(OBJECTIVES):
**1.** Answer these questions from the passage on the milk and soap color experiment below:
(a) What happens to the action once the soap is evenly mixed with the milk?
(b) According to the passage, why does milk with a higher fat content produce a better explosion of color?
(c) What liquid does the passage suggest using in place of milk when repeating the experiment?
**2.** Please write out all eight rows below, keeping every line the same.

(TEXT SECTION):

The secret of the bursting colors is in the chemistry of that tiny drop of soap. Like other oils, milk fat is a non-polar molecule and that means it doesn’t dissolve in water. When soap is mixed in, however, the non-polar (hydrophobic) portion of micelles (molecular soap structures in solution) break up and collect the non-polar fat molecules.Then the polar surface of the micelle (hydrophilic) connects to a polar water molecule with the fat held inside the soap micelle. Thanks to the soap connection, literally, the non-polar fat can then be carried by the polar water. This is when the fun begins.
The molecules of fat bend, roll, twist, and contort in all directions as the soap molecules race around to join up with the fat molecules. During all of this fat molecule gymnastics, the food coloring molecules are bumped and shoved everywhere, providing an easy way to observe all the invisible activity. As the soap becomes evenly mixed with the milk, the action slows down and eventually stops. This is why milk with a higher fat content produces a better explosion of color—there’s just more fat to combine with all of those soap molecules.
Try adding another drop of soap to see if there’s any more movement. If so, you discovered there are still more fat molecules that haven’t found a partner at the big color dance. Add another drop of soap to start the process again.
Repeat the experiment using water in place of milk. Will you get the same eruption of color? What kind of milk produces the best swirling of color, skim, 1%, 2%, or whole milk? Why? This is the basis of a great science fair project as you compare the effect that the dishwashing soap has on a number of different liquids. Do you see any pattern in your observations?

(DATA TO USE):

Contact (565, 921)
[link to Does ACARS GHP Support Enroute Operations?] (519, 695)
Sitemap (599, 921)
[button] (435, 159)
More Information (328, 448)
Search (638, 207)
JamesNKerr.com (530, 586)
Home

(OUTPUTS IN ORDER):
**1.**
(a) It slows down and eventually stops.
(b) There's more fat to combine with the soap molecules.
(c) Water.

**2.**
Contact (565, 921)
[link to Does ACARS GHP Support Enroute Operations?] (519, 695)
Sitemap (599, 921)
[button] (435, 159)
More Information (328, 448)
Search (638, 207)
JamesNKerr.com (530, 586)
Home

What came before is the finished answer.